Since the RT prediction models are trained using only data from the respective MB-subsets, more accurate models may be reached for less heterogeneous subsets of molecules. Hence, the RT filtering could work well in such cases²⁶.

Performance for different compound classifications

Next we investigate how LC-MS²Struct can improve the annotation across different categories in two molecule classification systems, ClassyFire⁵¹ and PubChemLite⁴⁰. Figure 3 shows the average top-1 and top-20 accuracy improvement of LC-MS²Struct over the only-MS² baseline for each ClassyFire super-class and PubChemLite annotation category. For ClassyFire (Fig. 3a), the ranking performance improvement for the different super-classes depends on the MS² scorer. For example, the top-1 accuracy of ‘Alkaloids and derivatives’ can be improved by 10.8 percentage units for MetFrag, but improves much less for CFM-ID and SIRIUS (1.9 and 3.5 percentage units, respectively). For ‘Organic oxygen compounds’, in contrast, the top-1 accuracy improves by about 10 percentage units when using both CFM-ID and MetFrag, whereas only half that improvement is observed for SIRIUS. This suggests that the CFM-ID results may be improved with the inclusion of more ‘Alkaloids and derivatives’. In addition, the ‘Alkaloids and derivatives’, ‘Organic acids and derivatives’ and ‘Organic nitrogen compounds’ appear less well explained by MetFrag (perhaps with more rearrangements, or less distinguishable spectra), such that the improvement from the RO approach is more apparent. For SIRIUS, ‘Lipids and lipid-like molecules’ as well as ‘Organic oxygen compounds’ benefit the most from LC-MS²Struct in top-1 (both improving by 5.7 percentage units) and top-20 (4.1 and 3.2 percentage units, respectively). In general, for ‘Lipid and lipid-like molecules’, LC-MS²Struct seems to achieve the best improvement (top-1 and top-20) over all MS² scorers. However, depending on the MS² scorer, this improvement distributes differently across the lipid sub-classes (Extended Data Fig. 2), such as ‘Fatty acyls’, ‘Prenol lipids’ or ‘Sphingolipids’.
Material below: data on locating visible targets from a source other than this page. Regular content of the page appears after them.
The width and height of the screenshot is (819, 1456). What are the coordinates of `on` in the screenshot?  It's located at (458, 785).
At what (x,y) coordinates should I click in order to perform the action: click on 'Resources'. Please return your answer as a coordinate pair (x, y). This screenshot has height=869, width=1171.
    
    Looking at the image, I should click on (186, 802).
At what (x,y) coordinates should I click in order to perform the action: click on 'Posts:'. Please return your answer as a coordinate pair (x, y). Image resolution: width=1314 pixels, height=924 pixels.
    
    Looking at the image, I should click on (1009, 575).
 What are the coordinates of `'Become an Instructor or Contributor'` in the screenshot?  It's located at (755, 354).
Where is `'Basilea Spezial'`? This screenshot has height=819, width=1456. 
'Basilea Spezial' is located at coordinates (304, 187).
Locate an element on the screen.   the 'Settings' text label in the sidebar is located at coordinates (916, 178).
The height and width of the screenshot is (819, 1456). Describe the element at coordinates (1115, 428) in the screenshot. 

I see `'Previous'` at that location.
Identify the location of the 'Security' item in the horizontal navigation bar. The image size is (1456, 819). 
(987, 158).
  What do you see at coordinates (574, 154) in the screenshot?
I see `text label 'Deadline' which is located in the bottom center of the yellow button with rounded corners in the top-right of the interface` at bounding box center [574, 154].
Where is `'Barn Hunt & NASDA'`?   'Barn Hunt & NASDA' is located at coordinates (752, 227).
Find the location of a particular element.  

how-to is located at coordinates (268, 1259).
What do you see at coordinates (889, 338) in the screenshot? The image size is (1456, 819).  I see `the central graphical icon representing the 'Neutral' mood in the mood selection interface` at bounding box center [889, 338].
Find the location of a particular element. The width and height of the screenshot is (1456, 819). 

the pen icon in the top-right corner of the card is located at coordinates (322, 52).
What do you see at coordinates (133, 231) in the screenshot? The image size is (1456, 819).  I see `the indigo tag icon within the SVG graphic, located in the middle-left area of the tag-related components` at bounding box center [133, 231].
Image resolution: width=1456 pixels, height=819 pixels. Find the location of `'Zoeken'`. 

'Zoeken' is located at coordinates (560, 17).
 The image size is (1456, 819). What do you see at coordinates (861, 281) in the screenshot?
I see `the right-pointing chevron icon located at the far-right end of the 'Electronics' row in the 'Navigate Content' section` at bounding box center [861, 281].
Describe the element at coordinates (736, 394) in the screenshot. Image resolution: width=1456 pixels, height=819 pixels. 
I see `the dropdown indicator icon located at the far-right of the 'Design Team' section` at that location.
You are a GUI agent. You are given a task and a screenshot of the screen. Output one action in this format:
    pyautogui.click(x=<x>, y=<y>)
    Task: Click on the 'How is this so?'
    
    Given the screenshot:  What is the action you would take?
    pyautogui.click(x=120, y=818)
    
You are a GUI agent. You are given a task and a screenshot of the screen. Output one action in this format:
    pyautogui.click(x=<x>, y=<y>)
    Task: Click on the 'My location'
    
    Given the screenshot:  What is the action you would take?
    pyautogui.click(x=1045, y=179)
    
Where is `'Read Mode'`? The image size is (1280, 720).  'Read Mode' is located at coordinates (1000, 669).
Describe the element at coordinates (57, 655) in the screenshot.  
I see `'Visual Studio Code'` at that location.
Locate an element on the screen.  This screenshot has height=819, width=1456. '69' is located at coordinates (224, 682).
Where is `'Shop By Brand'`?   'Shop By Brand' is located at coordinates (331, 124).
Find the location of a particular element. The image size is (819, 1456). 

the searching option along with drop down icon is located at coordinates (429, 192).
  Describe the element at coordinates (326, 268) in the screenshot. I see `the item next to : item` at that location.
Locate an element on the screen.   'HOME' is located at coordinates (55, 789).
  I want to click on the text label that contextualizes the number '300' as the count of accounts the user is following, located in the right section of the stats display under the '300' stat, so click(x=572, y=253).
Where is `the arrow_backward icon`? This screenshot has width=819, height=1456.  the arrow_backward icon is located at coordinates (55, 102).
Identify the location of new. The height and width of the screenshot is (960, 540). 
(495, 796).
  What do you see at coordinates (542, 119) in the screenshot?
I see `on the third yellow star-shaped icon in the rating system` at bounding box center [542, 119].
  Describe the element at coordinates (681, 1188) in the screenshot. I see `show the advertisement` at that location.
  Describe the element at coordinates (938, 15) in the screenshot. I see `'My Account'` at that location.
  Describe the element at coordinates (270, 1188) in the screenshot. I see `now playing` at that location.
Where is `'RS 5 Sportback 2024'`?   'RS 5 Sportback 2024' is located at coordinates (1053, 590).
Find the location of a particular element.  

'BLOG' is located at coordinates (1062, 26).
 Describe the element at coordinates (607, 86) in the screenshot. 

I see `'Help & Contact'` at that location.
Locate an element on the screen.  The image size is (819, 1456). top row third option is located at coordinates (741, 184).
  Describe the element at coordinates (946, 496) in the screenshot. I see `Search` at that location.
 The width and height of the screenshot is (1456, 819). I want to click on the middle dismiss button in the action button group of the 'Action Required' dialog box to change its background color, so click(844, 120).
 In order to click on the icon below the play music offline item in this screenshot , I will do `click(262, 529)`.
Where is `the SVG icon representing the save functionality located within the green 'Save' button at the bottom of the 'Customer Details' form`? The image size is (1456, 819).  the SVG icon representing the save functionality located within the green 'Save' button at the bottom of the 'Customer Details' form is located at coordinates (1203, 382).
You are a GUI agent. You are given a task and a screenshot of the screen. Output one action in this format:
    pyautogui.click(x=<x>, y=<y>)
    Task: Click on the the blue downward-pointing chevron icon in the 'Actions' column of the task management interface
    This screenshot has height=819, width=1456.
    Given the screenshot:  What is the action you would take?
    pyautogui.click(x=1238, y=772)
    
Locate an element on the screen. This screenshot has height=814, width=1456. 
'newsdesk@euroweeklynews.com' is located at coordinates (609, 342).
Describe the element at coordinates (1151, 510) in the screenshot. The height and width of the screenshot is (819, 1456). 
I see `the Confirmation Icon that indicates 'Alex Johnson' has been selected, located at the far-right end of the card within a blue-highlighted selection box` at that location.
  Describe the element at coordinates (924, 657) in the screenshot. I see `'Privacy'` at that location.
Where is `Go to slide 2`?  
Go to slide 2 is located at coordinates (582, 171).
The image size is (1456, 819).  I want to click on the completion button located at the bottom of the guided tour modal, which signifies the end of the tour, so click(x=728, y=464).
**Fig. 3: Performance gain by LC-MS²Struct across molecular classes.**

For the PubChemLite classification (Fig. 3b), we also see that the MS² scorers benefit differently from LC-MS²Struct. The improvement is generally close to the average improvement of the respective MS² scorers and seems more equally distributed across the annotation categories.

For example for CFM-ID, the biggest top-1 improvements are in the ‘foodRelated’ and ‘noClassification’ categories. On the other hand, for SIRIUS the ‘pharmacoInfo’ and ‘bioPathway’ categories improve the most. MetFrag shows the most consistent performance improvement across the categories. ‘agroChemInfo’ benefits the least from LC-MS²Struct (top-1 and top-20). A possible explanation could be that the molecules categorized as agrochemicals are mainly ‘Benzenoids’ (48.5%), ‘Organoheterocyclic compounds’ (25.9%) and ‘Organic acids and derivatives’ (11.6%). As shown in Fig. 3a, these three ClassyFire classes show low (CFM-ID and MetFrag) or practically no (SIRIUS) improvement when using ROs.

Annotation of stereoisomers

Finally, we study whether LC-MS²Struct can annotate stereoisomers more accurately than MS² alone, considering differences between stereoisomers that vary in their double-bond orientation (for example, cis–trans or E–Z isomerism), which may potentially lead to differences in their LC behaviour (Fig. 4a). We consider candidate sets containing stereoisomers and evaluate LC-MS²Struct only using MassBank records where the ground-truth structure has stereochemistry information provided, that is, where the InChIKey second block is not ‘UHFFFAOYSA’ (ONLYSTEREO data set-up; Methods). The molecular candidates are represented using two different molecular fingerprints: one that includes stereochemistry information (3D); and one that omits it (2D) (Methods). This allows us to assess the importance of stereochemistry-aware features for the structure annotation.

Figure 5a shows the ranking performance of LC-MS²Struct using 2D and 3D fingerprints.

**Fig. 4: Application of LC-MS2Struct to annotate stereoisomers.**

When looking into the top-1 performance of LC-MS²Struct (3D) for the individual MS² scorers, we observe an improvement by 2.6, 3.8 and 3.2 percentage units for CFM-ID, MetFrag and SIRIUS, respectively. This translates to performance gains of 87.3%, 95.9% and 44.3%, respectively.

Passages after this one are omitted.